Back to Eslint

no-misleading-character-class

docs/src/rules/no-misleading-character-class.md

10.3.03.3 KB
Original Source

Unicode includes characters which are made by multiple code points. RegExp character class syntax (/[abc]/) cannot handle characters which are made by multiple code points as a character; those characters will be dissolved to each code point. For example, ❇️ is made by (U+2747) and VARIATION SELECTOR-16 (U+FE0F). If this character is in a RegExp character class, it will match either (U+2747) or VARIATION SELECTOR-16 (U+FE0F) rather than ❇️.

This rule reports regular expressions which include multiple code point characters in character class syntax. This rule considers the following characters as multiple code point characters.

A character with combining characters:

The combining characters are characters which belong to one of Mc, Me, and Mn Unicode general categories.

js
/^[Á]$/u.test("Á"); //→ false
/^[❇️]$/u.test("❇️"); //→ false

A character with Emoji modifiers:

js
/^[👶🏻]$/u.test("👶🏻"); //→ false
/^[👶🏽]$/u.test("👶🏽"); //→ false

A pair of regional indicator symbols:

js
/^[🇯🇵]$/u.test("🇯🇵"); //→ false

Characters that ZWJ joins:

js
/^[👨‍👩‍👦]$/u.test("👨‍👩‍👦"); //→ false

A surrogate pair without Unicode flag:

js
/^[👍]$/.test("👍"); //→ false

// Surrogate pair is OK if with u flag.
/^[👍]$/u.test("👍"); //→ true

Rule Details

This rule reports regular expressions which include multiple code point characters in character class syntax.

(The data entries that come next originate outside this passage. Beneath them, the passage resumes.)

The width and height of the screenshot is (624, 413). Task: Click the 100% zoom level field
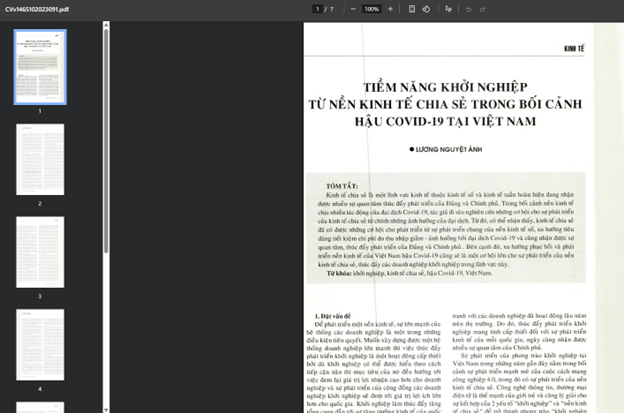click(x=371, y=9)
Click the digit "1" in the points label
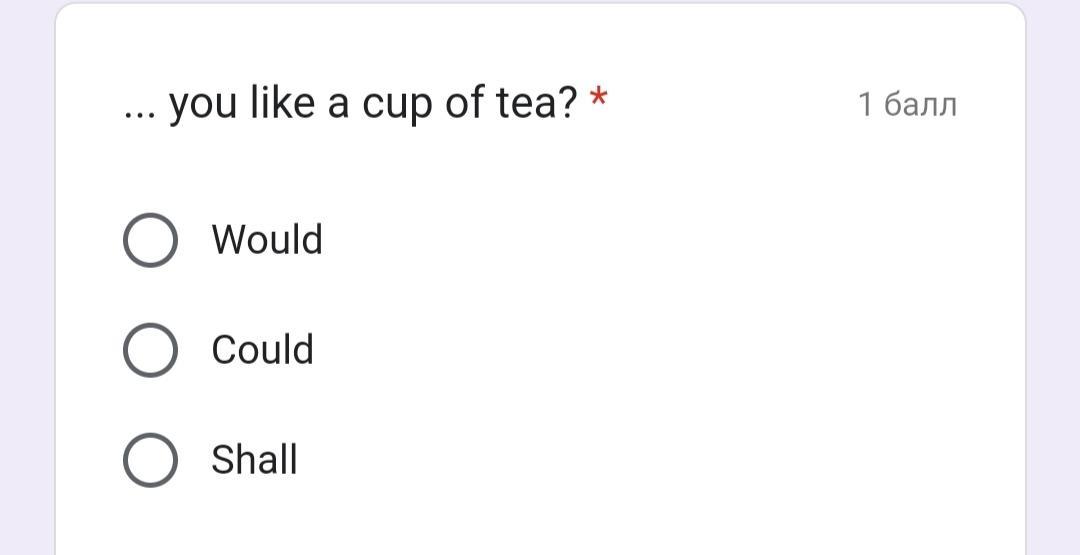The width and height of the screenshot is (1080, 555). pos(866,104)

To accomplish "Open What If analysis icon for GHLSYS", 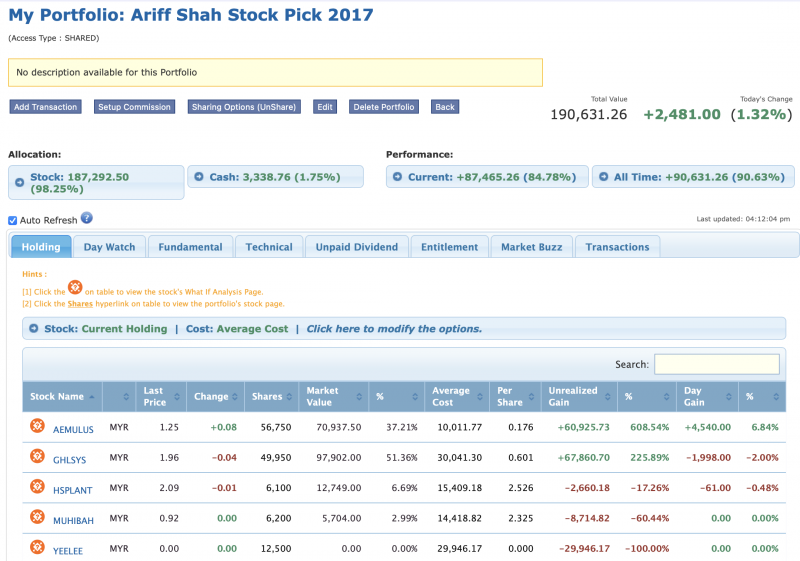I will coord(37,457).
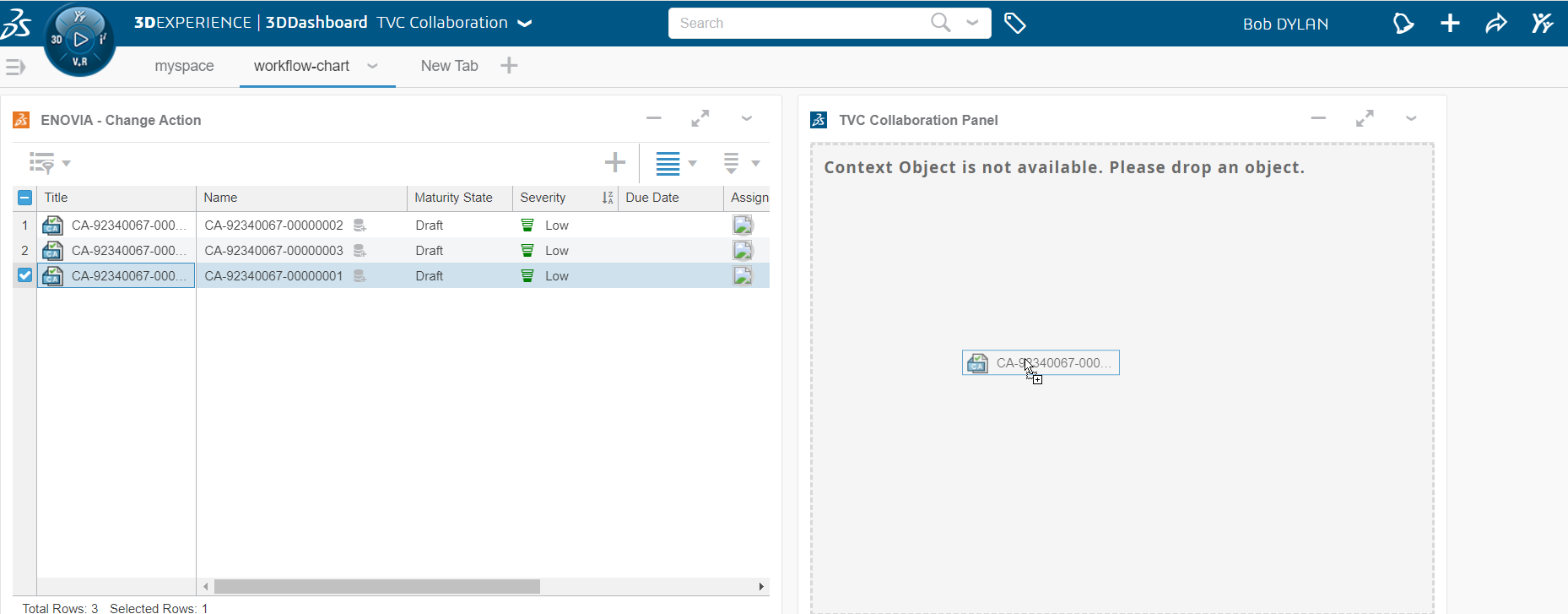Image resolution: width=1568 pixels, height=614 pixels.
Task: Open the workflow-chart tab menu chevron
Action: pyautogui.click(x=372, y=66)
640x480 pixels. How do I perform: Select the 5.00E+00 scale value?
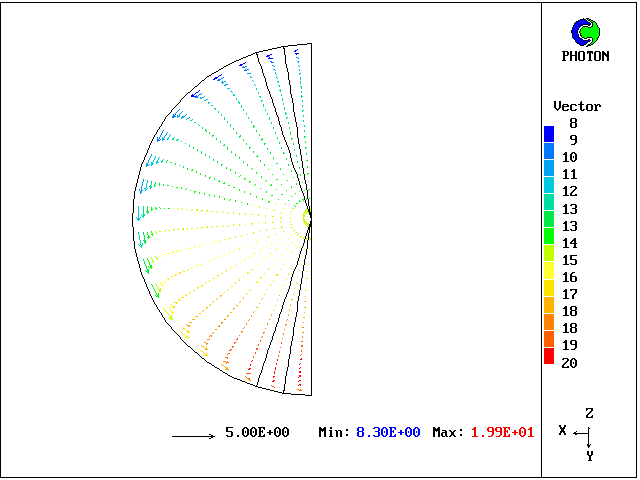tap(257, 433)
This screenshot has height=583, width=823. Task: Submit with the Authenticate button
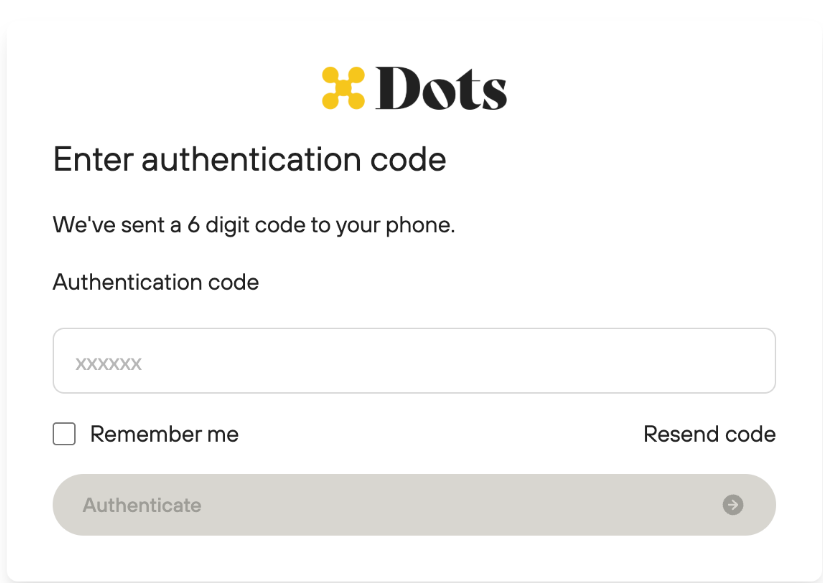click(414, 505)
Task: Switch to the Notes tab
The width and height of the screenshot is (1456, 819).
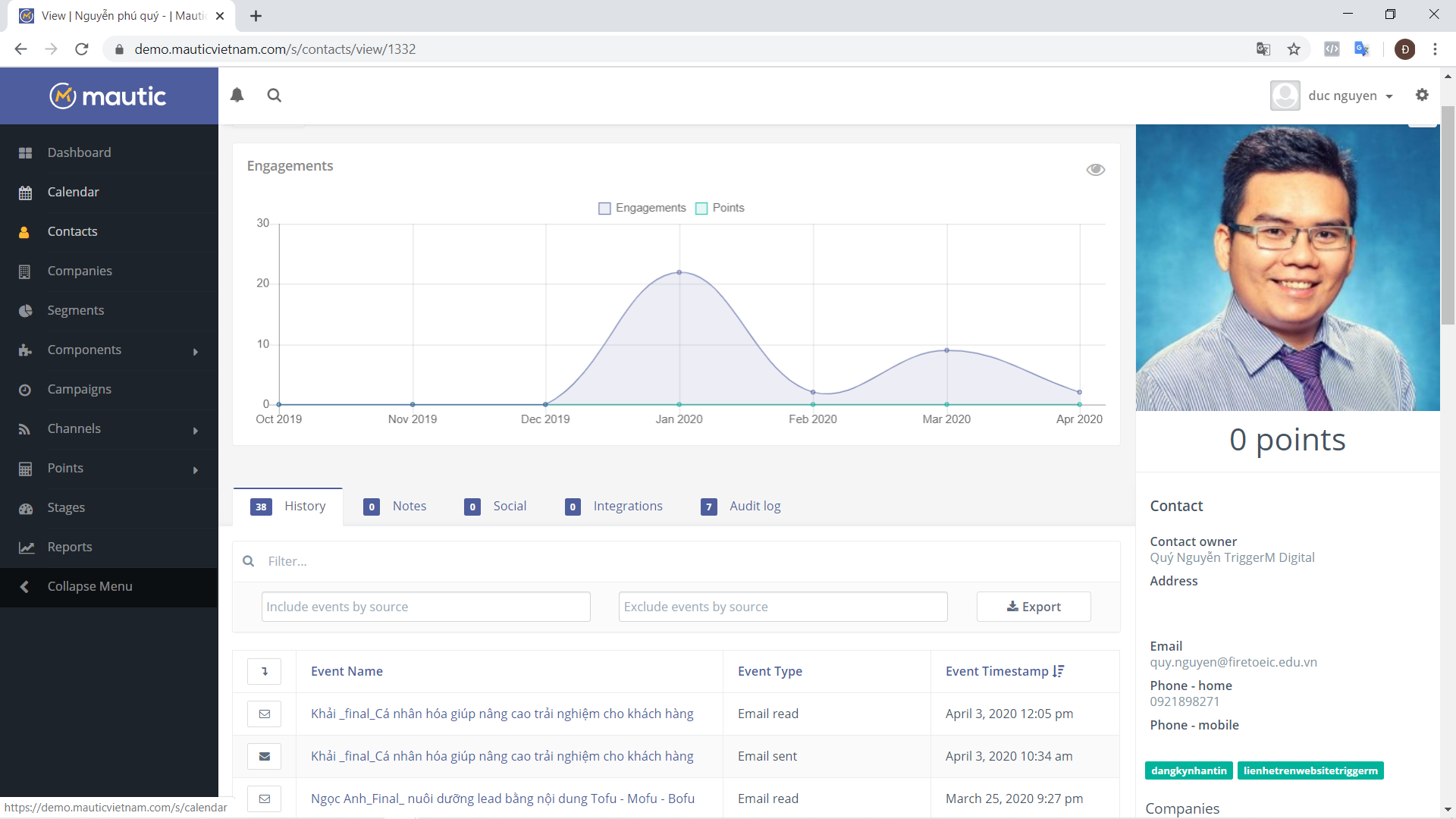Action: (409, 506)
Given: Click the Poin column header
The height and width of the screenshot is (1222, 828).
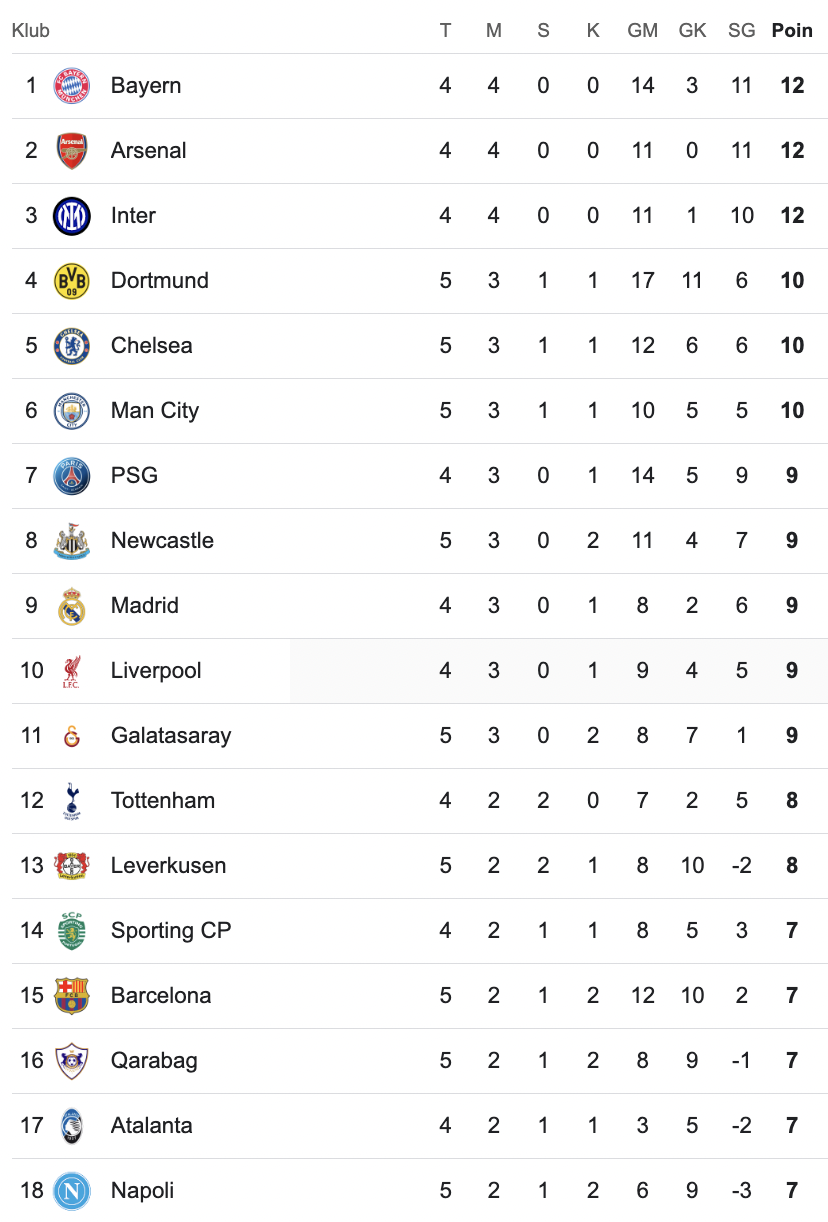Looking at the screenshot, I should click(792, 30).
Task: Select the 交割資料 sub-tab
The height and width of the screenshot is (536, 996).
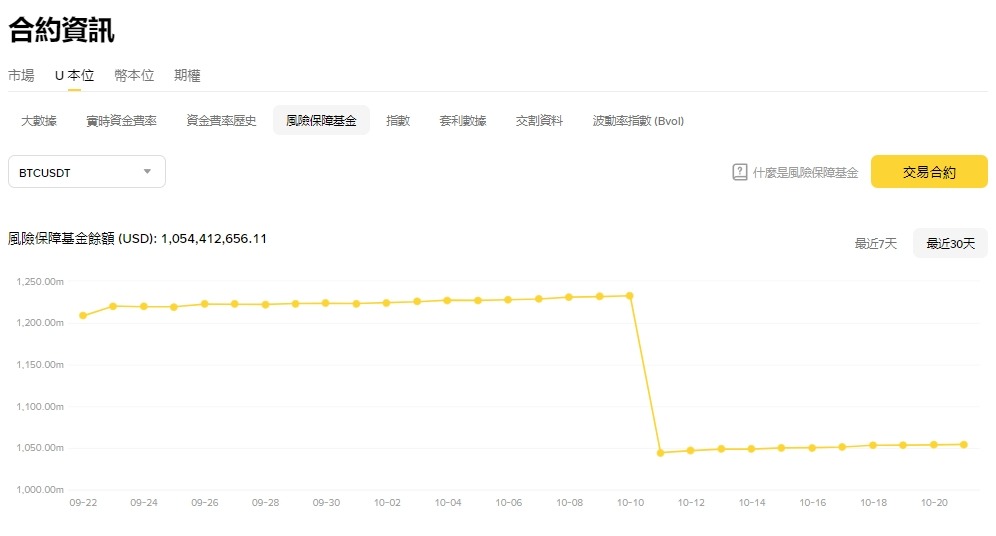Action: point(539,121)
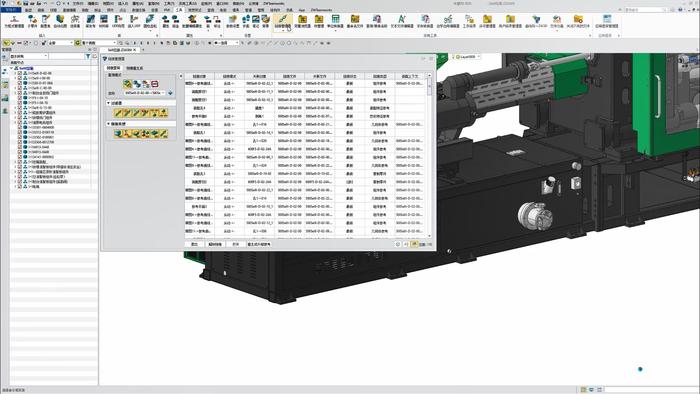Open the ZWTeamworks ribbon tab
700x394 pixels.
coord(321,9)
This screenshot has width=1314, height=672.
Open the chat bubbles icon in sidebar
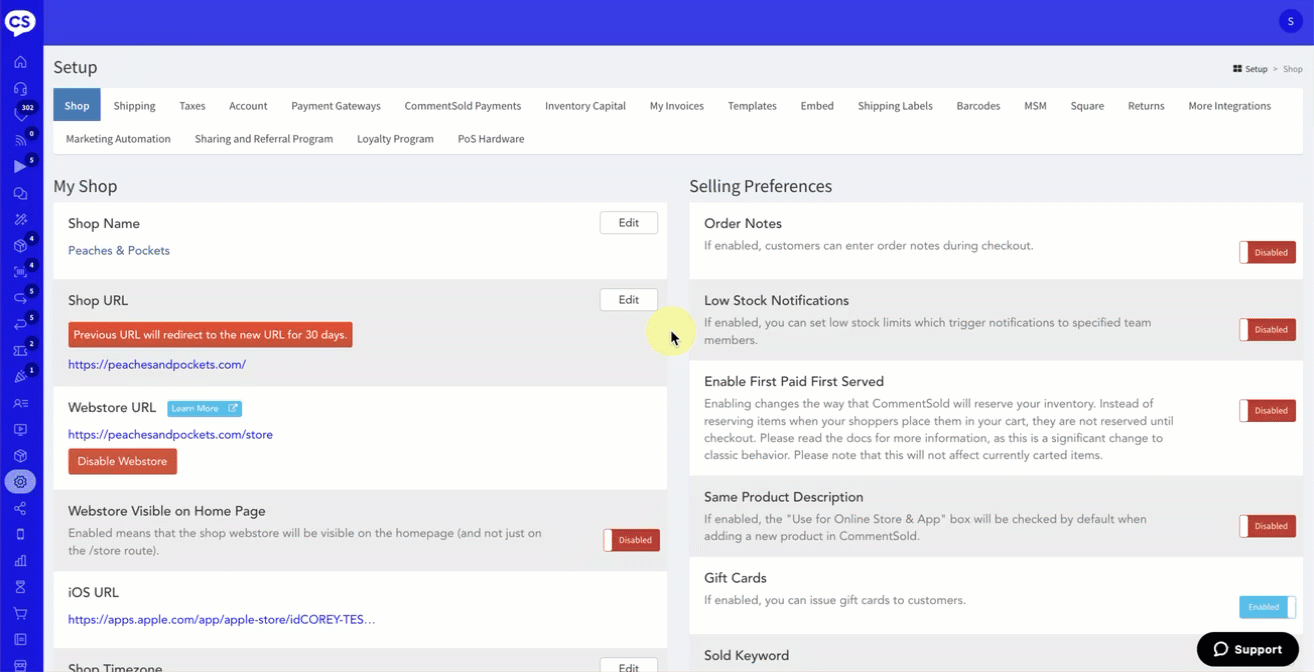pyautogui.click(x=20, y=194)
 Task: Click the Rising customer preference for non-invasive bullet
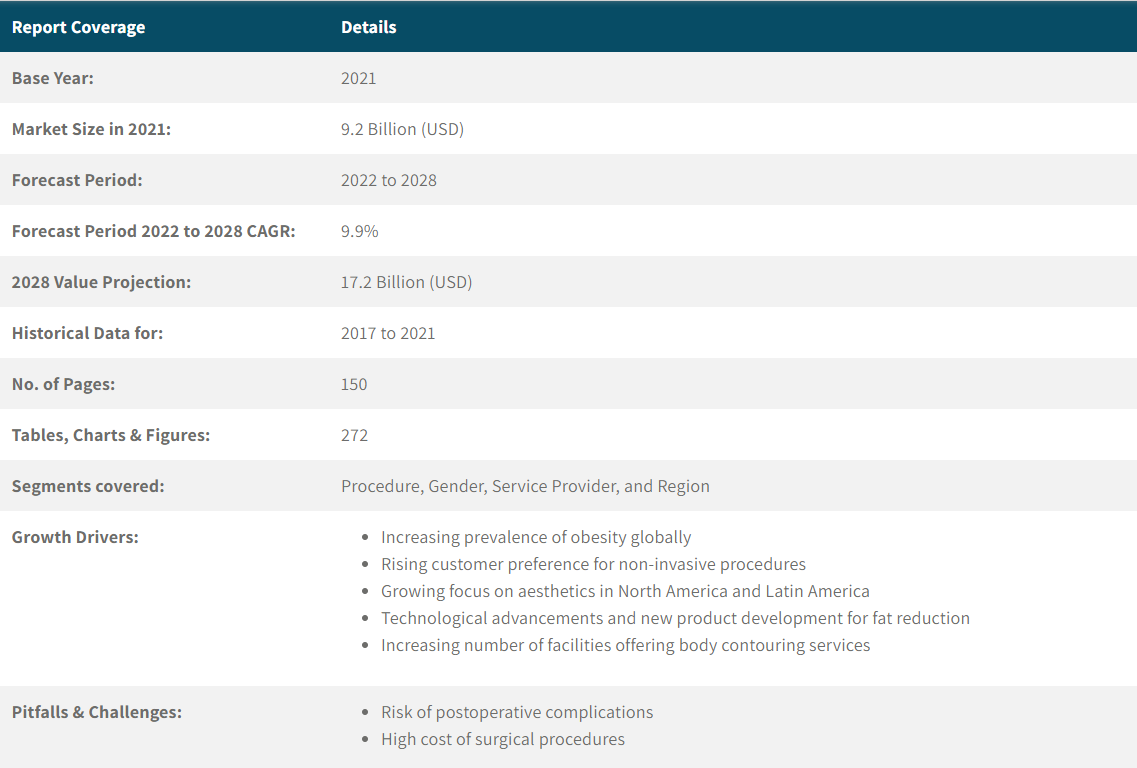tap(593, 564)
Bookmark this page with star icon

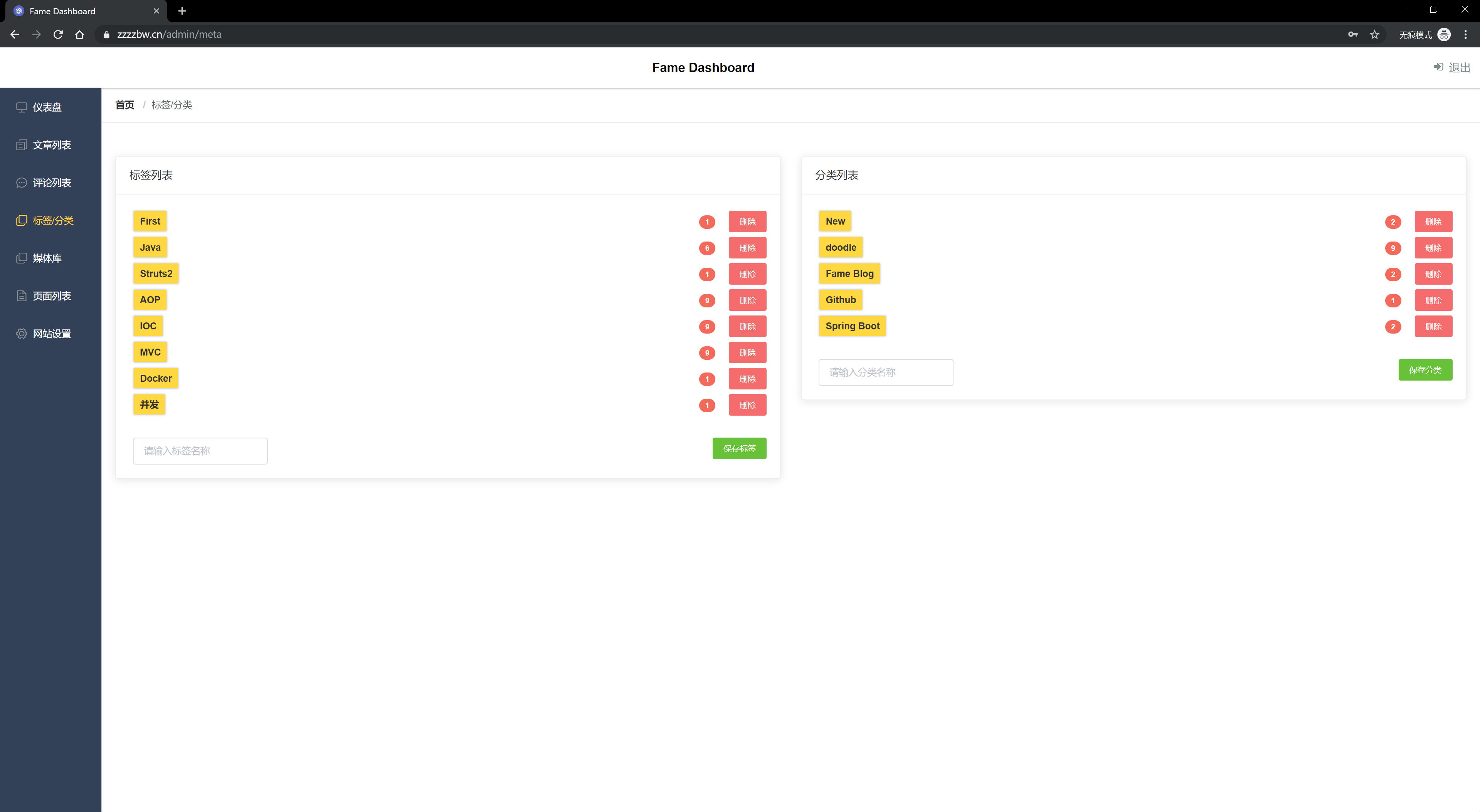coord(1374,34)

Examples of incorrect code for this rule:

::: incorrect

js
/*eslint no-misleading-character-class: error */

/^[Á]$/u;
/^[❇️]$/u;
/^[👶🏻]$/u;
/^[🇯🇵]$/u;
/^[👨‍👩‍👦]$/u;
/^[👍]$/;
new RegExp("[🎵]");

:::

Examples of correct code for this rule:

::: correct

js
/*eslint no-misleading-character-class: error */

/^[abc]$/;
/^[👍]$/u;
/^[\q{👶🏻}]$/v;
new RegExp("^[]$");
new RegExp(`[Á-${z}]`, "u"); // variable pattern

:::

Options

This rule has an object option:

  • "allowEscape": When set to true, the rule allows any grouping of code points inside a character class as long as they are written using escape sequences. This option only has effect on regular expression literals and on regular expressions created with the RegExp constructor with a literal argument as a pattern.

allowEscape

Examples of incorrect code for this rule with the { "allowEscape": true } option:

::: incorrect

js
/* eslint no-misleading-character-class: ["error", { "allowEscape": true }] */

/[\👍]/; // backslash can be omitted

new RegExp("[\ud83d" + "\udc4d]");

const pattern = "[\ud83d\udc4d]";
new RegExp(pattern);

:::

Examples of correct code for this rule with the { "allowEscape": true } option:

::: correct

js
/* eslint no-misleading-character-class: ["error", { "allowEscape": true }] */

/[\ud83d\udc4d]/;
/[\u00B7\u0300-\u036F]/u;
/[👨\u200d👩]/u;
new RegExp("[\x41\u0301]");
new RegExp(`[\u{1F1EF}\u{1F1F5}]`, "u");
new RegExp("[\\u{1F1EF}\\u{1F1F5}]", "u");

:::

When Not To Use It

You can turn this rule off if you don't want to check RegExp character class syntax for multiple code point characters.